I thought back to 14-year-old me who saw Mr Money as the answer to life’s challenges. He was right in some ways. Money can buy options, it can pay for your living expenses to enable a career change. But money can’t reveal your purpose to you. You can find yourself stuck in a job you don’t like if your self-worth comes from your net worth.
“You can use money as a tool to give yourself a better life. Or you can use it as a yardstick for other people to measure you by.”
Morgan Housel
I saw Mr Money as the hammer that could solve all problems and the yardstick that defined my self worth. That’s a lot resting on a little piece of paper.
I reflected back on my journey. With Mr Money’s help I’d build an emergency fund, maxed out my 401(k), saved six months of living expenses, then a year. I’d had my head down, always focused on the next milestone. I’d started by comparing myself to classmates in the UK, and now I was comparing myself to tech employees on the west coast. I hadn’t realized how far I’d come.

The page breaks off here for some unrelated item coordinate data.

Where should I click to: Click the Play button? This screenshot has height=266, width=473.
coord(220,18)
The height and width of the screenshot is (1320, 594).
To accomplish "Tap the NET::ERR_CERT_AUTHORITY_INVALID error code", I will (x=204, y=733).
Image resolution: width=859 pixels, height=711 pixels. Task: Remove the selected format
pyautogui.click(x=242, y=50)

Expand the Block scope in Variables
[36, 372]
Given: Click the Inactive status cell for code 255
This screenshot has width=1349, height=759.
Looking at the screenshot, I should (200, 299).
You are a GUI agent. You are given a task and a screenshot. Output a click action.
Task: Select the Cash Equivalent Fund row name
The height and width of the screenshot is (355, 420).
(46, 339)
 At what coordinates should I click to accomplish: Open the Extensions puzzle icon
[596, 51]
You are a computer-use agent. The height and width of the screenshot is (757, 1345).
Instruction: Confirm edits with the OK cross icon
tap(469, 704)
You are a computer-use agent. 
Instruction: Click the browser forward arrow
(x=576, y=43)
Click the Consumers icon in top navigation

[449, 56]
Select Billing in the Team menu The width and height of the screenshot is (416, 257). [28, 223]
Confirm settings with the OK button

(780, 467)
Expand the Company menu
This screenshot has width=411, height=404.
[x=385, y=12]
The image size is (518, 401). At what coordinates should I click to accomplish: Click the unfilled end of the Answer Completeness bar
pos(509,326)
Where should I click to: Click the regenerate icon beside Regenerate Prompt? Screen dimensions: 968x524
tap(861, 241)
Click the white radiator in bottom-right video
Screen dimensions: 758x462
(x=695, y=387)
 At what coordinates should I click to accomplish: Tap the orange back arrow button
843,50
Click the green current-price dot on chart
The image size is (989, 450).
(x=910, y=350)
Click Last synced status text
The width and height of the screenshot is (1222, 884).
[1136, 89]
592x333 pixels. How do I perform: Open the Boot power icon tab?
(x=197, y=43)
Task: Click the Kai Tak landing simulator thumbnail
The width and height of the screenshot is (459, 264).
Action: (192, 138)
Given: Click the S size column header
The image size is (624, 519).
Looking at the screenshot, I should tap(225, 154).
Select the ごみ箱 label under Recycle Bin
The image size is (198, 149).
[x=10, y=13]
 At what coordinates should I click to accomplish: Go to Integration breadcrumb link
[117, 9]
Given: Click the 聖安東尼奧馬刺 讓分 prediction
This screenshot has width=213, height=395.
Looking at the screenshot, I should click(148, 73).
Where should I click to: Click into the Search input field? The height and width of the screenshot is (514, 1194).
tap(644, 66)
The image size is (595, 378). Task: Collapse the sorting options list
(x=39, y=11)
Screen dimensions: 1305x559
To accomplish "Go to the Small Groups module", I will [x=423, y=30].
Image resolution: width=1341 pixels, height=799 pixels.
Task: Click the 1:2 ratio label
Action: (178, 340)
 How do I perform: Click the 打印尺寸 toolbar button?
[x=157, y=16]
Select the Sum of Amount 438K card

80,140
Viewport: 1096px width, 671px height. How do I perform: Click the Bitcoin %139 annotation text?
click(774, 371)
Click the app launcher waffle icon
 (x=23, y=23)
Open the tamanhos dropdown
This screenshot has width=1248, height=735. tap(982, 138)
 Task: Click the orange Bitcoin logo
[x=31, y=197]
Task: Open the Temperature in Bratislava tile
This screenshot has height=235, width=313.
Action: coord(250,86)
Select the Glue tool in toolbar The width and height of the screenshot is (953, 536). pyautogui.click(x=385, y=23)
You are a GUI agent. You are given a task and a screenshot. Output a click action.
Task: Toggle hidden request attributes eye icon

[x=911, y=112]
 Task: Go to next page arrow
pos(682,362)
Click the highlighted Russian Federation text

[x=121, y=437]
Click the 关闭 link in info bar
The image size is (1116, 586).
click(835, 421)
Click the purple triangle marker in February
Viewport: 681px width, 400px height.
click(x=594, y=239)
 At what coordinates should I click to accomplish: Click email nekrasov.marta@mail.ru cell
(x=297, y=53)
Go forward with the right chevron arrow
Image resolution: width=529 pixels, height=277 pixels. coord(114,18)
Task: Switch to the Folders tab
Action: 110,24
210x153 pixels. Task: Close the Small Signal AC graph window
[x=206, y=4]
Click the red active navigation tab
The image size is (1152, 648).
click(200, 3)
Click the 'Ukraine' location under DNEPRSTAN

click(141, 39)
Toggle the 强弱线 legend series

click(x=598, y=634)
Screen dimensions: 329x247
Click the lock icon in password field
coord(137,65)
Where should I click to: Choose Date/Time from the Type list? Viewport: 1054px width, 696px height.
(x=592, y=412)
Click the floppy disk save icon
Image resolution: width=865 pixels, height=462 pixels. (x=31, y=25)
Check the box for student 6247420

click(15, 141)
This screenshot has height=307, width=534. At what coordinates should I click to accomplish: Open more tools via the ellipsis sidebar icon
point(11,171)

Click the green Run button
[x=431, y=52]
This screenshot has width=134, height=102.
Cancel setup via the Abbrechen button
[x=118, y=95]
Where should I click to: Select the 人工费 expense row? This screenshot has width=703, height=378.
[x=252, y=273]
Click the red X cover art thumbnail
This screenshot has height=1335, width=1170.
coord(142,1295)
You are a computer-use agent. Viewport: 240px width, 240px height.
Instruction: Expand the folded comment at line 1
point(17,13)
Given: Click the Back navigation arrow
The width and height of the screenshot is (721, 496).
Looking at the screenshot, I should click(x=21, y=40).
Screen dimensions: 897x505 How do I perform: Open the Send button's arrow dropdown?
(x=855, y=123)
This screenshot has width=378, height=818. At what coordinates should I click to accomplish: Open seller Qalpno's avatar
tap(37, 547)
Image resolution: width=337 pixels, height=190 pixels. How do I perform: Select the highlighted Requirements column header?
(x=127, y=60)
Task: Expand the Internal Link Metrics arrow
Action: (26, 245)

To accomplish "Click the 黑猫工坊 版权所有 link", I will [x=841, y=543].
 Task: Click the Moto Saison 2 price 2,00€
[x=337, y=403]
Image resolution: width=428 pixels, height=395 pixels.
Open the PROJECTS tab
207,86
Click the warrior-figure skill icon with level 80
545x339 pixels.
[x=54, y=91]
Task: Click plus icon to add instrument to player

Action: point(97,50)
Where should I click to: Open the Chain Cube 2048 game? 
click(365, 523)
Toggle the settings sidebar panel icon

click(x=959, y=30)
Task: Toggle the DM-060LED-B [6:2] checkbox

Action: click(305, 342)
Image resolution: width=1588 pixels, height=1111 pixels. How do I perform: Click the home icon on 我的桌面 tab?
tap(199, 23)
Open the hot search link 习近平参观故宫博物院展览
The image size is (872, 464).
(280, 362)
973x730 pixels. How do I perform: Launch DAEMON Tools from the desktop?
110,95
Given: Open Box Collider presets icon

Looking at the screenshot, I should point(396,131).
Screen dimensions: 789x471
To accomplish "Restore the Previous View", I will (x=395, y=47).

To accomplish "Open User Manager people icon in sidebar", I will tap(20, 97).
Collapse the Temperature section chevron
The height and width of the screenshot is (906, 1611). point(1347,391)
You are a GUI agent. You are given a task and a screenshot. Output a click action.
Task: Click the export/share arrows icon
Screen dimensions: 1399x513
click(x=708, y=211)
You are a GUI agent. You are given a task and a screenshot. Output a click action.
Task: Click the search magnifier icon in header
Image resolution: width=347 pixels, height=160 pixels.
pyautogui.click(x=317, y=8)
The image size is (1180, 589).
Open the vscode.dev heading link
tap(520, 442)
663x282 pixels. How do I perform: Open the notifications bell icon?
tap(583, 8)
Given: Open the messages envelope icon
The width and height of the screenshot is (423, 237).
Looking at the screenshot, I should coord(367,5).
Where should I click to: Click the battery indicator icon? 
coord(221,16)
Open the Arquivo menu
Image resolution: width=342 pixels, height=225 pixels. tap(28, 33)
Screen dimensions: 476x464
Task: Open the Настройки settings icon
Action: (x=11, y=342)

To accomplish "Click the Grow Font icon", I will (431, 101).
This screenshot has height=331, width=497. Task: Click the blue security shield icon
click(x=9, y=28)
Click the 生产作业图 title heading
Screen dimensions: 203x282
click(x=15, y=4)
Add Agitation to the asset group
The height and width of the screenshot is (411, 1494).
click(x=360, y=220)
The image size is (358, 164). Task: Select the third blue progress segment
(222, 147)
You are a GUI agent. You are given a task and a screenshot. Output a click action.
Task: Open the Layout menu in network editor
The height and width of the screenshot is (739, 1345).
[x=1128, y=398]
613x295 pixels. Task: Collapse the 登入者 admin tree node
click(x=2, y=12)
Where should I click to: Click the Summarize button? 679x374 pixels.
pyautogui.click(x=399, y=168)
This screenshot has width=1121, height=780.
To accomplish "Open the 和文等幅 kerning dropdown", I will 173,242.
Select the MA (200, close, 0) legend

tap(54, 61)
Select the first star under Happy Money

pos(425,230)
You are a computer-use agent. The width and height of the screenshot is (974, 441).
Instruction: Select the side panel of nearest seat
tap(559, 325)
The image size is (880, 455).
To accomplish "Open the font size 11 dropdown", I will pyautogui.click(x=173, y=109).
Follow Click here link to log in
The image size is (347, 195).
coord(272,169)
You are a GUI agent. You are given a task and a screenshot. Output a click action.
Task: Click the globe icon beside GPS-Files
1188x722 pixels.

I wasn’t financially independent, there was always more, but my focus over these years had put me in a position of financial stability that I’d only dreamed of. My past self looked up at me, proud.
The end of year deadline was approaching. I couldn’t keep putting Mr Money first, it was time to put myself first. I was ready to embark on my next journey and I felt at peace, knowing I was playing a different game. Without another job lined up, I gave my notice and left Microsoft.
I’d be lying if I didn’t feel doubts and insecurities, but I know this is the right path for me. Mr Money’s still my sidekick, but now he’s just helping out where he can.
Money is never the goal. And when I was reminded of that, I was free to pursue life.
What’s your relationship like with money? How has it changed over time? Is your relationship with money helping you build a better life?